▶ [GIVEN REQUEST]: Reproduce verbatim the records from the line containing "The height and" through the end of the records, both ends included, and leave the pictures out of your answer.
— Start —
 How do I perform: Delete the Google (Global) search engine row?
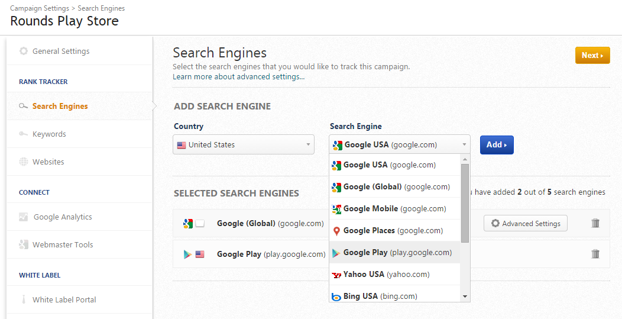point(595,223)
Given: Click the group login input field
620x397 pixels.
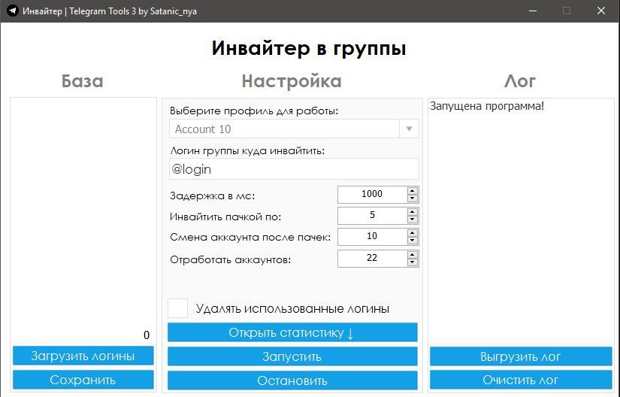Looking at the screenshot, I should tap(294, 169).
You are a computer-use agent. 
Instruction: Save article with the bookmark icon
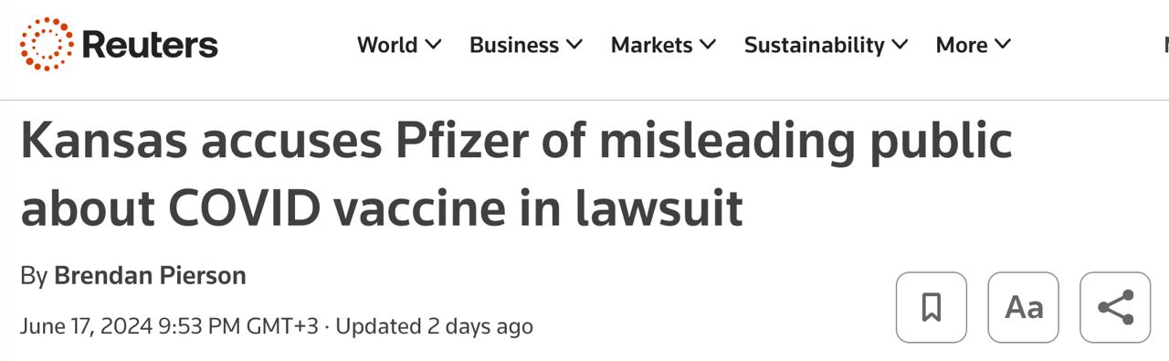pyautogui.click(x=932, y=307)
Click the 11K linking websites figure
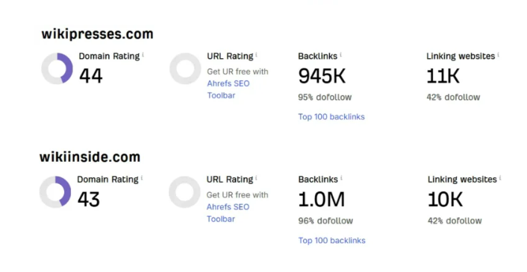 (x=443, y=76)
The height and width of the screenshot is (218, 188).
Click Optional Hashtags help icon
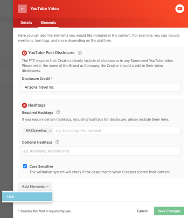coord(57,142)
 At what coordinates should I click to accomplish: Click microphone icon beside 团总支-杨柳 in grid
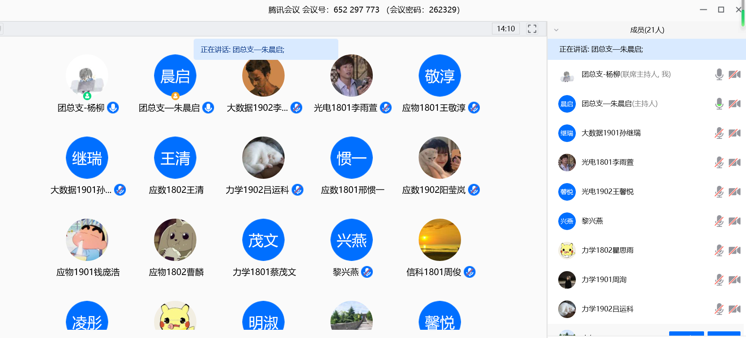(113, 108)
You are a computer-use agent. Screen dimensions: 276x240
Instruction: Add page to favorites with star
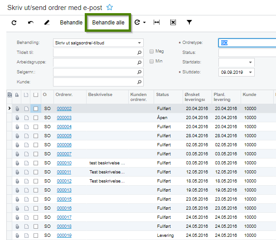pos(109,7)
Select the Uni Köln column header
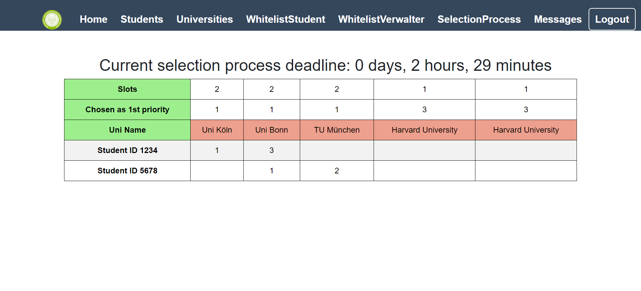 (x=217, y=130)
— End —
▶ [ANSWER TO THE TASK]:
The height and width of the screenshot is (218, 188).
Click Optional Hashtags help icon
coord(57,142)
 At what coordinates should I click to accomplish: Click microphone icon beside 团总支-杨柳 in grid
(113, 108)
You are a computer-use agent. Screen dimensions: 276x240
Instruction: Add page to favorites with star
pos(109,7)
Select the Uni Köln column header
 (x=217, y=130)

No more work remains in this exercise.